Provided text →
################

The Ultimate Leadership Secret: Invest in Your People
Leadership isn’t complicated. After decades of working with business leaders, elite athletes, and educators, I’ve discovered the fundamental truth that separates great leaders from the rest: Take care of your people so well that together, you can achieve the extraordinary.
This principle came alive for me through my involvement with the Greater Arvada Chamber of Commerce Tuesday Luncheon Group. Each meeting begins not with business pitches, but with personal stories—a colleague sharing about their cochlear implant surgery, another opening up about losing a beloved horse, someone navigating a difficult divorce. These leaders understand something profound: when you invest in people as whole human beings, not just employees, you unlock unprecedented potential.
Why People Investment Matters
In today’s rapidly changing business environment, your competitive advantage isn’t technology or strategy, it’s your people. Organizations that invest deeply in their workforce see higher engagement, lower turnover, and breakthrough innovation. Yet most leaders underutilize their greatest resource: the lived experiences and untapped potential of their team members.
10 Powerful Ways to Invest in Your People
- Tap Into Personal, Practical Knowledge (PPK)
Every team member brings a lifetime of experiences to work. The single mother who juggles multiple responsibilities has mastered time management. The former military member understands discipline and teamwork. The immigrant employee brings cultural insights and resilience.

################

Description of the task →
In the leadership article, what does each meeting of the Tuesday Luncheon Group start with?

Provided data →
################

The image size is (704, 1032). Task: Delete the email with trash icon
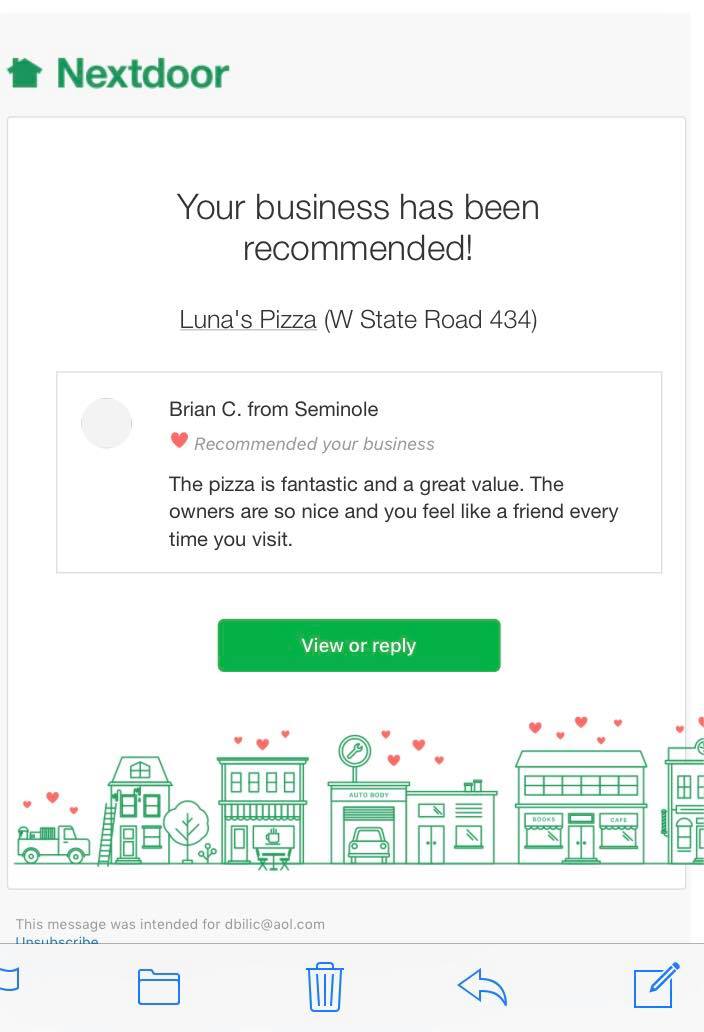tap(324, 987)
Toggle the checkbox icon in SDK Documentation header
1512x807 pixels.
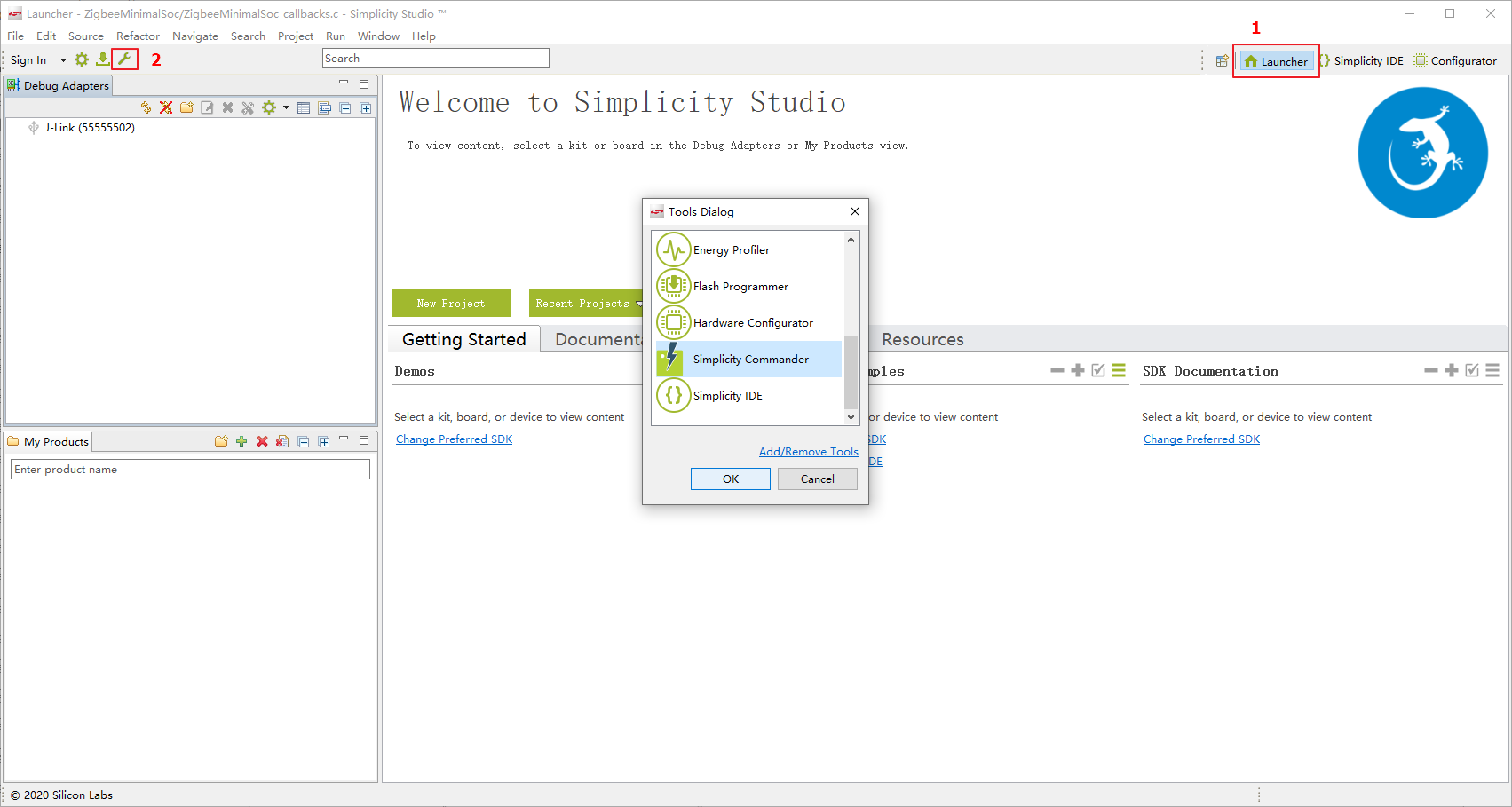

################

Result of this task →
Personal stories, not business pitches.